Job =>
Count the lines in the material below that contain the string "clock", and reply with that number alone.

Records =>
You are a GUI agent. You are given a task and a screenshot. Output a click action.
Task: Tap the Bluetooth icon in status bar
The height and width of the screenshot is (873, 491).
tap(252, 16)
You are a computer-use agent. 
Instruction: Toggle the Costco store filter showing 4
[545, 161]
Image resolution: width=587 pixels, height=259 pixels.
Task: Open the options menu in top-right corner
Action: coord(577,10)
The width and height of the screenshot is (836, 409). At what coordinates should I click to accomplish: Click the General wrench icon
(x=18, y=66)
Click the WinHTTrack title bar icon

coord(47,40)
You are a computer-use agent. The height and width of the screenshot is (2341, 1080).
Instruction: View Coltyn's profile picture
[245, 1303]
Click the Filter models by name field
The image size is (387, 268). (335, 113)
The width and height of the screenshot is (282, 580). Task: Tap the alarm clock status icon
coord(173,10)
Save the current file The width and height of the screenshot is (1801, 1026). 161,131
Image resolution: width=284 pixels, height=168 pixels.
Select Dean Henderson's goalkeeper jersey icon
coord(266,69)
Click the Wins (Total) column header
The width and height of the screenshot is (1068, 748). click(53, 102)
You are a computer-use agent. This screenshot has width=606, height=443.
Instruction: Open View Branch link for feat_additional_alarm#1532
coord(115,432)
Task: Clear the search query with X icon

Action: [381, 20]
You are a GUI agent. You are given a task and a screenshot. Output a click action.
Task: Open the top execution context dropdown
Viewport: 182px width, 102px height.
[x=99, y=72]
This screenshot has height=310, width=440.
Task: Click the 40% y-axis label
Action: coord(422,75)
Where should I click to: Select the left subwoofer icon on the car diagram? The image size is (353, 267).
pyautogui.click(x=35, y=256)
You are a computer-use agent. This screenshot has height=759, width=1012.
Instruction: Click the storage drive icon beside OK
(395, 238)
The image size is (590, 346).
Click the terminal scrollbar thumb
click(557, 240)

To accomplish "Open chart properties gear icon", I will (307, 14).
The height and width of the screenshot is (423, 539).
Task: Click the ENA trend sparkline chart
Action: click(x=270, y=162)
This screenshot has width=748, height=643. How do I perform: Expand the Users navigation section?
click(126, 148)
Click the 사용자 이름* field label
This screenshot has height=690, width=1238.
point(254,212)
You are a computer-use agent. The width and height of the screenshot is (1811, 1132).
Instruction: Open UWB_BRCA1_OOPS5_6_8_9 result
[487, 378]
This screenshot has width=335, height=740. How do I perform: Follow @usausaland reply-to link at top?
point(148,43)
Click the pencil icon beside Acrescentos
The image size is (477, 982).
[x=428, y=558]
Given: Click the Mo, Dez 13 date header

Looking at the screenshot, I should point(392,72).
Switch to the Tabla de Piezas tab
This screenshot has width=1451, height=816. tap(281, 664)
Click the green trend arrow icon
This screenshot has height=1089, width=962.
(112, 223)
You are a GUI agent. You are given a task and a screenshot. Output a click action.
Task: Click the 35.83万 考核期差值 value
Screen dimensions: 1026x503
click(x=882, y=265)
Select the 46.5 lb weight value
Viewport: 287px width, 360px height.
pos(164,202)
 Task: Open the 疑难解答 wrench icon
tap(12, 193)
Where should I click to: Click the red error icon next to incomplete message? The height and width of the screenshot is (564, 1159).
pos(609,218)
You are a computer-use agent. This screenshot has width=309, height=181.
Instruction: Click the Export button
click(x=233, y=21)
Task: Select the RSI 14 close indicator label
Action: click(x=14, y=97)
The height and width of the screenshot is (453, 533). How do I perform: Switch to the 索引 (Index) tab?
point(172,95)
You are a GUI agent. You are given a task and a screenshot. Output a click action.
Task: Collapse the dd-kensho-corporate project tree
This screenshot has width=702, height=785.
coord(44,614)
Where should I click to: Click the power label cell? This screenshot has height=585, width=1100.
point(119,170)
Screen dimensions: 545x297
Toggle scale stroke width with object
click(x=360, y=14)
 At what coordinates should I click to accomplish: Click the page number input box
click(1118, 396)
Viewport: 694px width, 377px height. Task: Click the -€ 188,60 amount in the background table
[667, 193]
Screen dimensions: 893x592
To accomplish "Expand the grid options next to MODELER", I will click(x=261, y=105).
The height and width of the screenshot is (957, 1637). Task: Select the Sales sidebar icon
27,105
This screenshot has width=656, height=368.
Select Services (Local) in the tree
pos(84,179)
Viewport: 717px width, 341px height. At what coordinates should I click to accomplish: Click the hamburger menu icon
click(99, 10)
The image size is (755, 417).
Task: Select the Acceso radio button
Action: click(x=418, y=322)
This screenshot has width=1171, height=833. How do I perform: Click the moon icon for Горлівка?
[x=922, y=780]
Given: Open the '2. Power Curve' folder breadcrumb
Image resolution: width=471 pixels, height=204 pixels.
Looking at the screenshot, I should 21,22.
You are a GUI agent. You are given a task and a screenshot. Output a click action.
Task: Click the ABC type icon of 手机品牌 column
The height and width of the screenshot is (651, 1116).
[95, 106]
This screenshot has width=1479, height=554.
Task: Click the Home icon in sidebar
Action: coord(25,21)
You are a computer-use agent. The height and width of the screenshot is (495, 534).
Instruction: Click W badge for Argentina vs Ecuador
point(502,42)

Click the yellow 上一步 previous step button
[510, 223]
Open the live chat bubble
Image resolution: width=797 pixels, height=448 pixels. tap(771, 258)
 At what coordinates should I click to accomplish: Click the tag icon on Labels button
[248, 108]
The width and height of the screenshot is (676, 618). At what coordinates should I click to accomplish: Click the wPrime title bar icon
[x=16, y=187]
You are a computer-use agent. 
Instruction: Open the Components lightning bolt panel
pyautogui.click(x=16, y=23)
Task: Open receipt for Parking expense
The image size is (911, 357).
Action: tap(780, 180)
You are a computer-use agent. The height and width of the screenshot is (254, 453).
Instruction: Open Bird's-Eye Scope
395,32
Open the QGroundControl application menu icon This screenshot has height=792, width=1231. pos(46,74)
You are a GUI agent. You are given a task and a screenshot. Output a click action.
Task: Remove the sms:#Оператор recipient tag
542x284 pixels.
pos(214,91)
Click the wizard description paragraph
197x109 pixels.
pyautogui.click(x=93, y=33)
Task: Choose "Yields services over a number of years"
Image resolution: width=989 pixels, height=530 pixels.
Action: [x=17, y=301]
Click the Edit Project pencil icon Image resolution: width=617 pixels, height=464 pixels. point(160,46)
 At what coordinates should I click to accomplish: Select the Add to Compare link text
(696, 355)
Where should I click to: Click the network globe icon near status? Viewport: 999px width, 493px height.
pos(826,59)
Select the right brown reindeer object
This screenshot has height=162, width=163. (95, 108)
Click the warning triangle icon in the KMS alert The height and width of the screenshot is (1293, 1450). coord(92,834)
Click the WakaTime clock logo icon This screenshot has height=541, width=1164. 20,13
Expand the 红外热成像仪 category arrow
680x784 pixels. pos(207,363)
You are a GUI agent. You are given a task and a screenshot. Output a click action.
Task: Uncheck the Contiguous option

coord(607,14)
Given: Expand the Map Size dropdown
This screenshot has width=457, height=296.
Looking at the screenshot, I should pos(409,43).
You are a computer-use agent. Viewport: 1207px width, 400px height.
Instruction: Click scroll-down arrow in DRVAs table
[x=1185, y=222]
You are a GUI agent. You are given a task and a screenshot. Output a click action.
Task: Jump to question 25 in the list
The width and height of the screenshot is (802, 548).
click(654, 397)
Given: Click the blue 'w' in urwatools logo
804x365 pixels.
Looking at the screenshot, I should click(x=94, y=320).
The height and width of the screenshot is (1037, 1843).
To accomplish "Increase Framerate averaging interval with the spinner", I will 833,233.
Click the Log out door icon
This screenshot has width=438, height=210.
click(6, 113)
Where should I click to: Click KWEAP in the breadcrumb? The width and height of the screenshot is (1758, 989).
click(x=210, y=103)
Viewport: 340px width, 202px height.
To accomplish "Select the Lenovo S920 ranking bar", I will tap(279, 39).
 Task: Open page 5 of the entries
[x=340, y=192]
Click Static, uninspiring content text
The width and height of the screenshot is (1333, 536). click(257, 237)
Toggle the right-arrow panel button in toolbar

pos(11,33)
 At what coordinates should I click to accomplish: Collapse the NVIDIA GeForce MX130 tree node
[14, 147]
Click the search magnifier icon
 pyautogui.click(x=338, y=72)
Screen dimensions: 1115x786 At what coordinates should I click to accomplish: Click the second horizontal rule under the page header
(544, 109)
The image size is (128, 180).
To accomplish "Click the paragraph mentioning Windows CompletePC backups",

Result of the exercise =>
2